Compress the email HTML on send
In my opinion, this is a miss. It is pretty easy to implement and impacts your email's deliverability. Now, depending on what you are doing with your emails this may not matter much. In fact, you can argue that the smaller your email the better. So, with a short brief email, there may be no need for compression. However, almost all marketing emails are HTML emails. HTML has a lot of wasted space in it with all the white space between tags and the like. A lot of email size can be saved simply by compressing the email. This can be done easily by adding a processor to the SendEmail pipeline. Before you say it, yes, you are correct, this will create additional processing and slow down your email generation. So, like most things you have to weigh the trade-offs.
Inline CSS that is in a referenced stylesheet
The value of this one really depends on your workflow for creating emails. If the emails are designed, developed, and deployed in isolation from other assets there is probably not much value in this to you. However, if your emails shared styling with other assets you manage, like your corporate website, it can help. It makes managed of styles easier if emails and the website can both reference the same stylesheets. This way everything updates with one change. However, most email clients will not work with referenced stylesheets. Having a processor that can take all the referenced styles in an email and moved them from the external stylesheet to inline in the email solves this problem. Out of the box you don't have this capability. Litmus and MailChimp have some online tools where you can do this conversion but at scale tools like this don't really work. PreMailer has an online version but also a Python and C# port of this code you can bring into your solutions. Again, this comes with processing time tradeoffs you need to evaluate as this can be an expensive process.
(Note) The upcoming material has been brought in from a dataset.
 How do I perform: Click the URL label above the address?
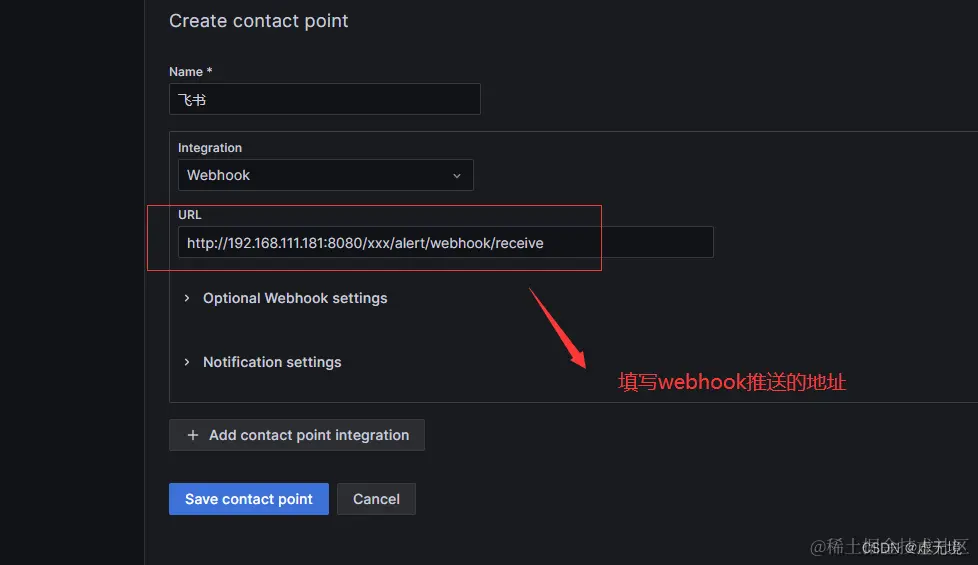tap(190, 215)
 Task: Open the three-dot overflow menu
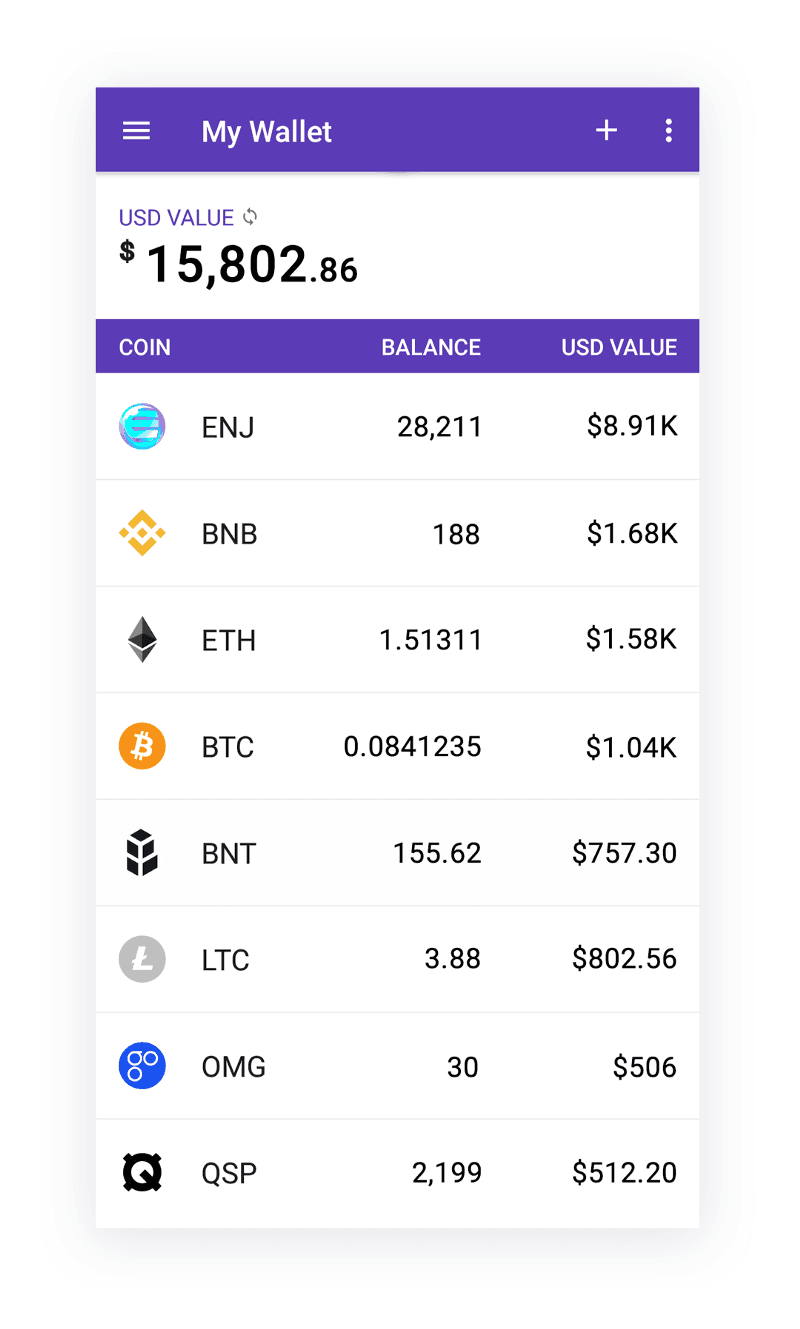[x=668, y=130]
Storing custom information about a send
This is a more advanced need, but if you are customizing pipelines to push additional information to your emails and/or the rendering process this can be a challenge. Sitecore's Pipeline and process architecture is amazing and goes a long way here. You can use the pipeline arguments custom data property to store and pass information down the pipeline. However, with EXM this process eventually makes its way into the dispatch task. This is an in-memory process. The challenge here is this dispatch task can be aborted (when sending an email, the send can be paused by the user or paused by the system if it detects too many exceptions). When an abort happens the task is canceled and the pipeline finishes. This means all the data stored in the pipeline arguments is disposed of once the pipeline finishes. Resuming the send does not recreate all the same pipeline arguments. You have also lost any state you may have tried to store in those arguments. To make this work you have to do some overriding to get at task data which can be tricky. I hope to get into some options here in a future post.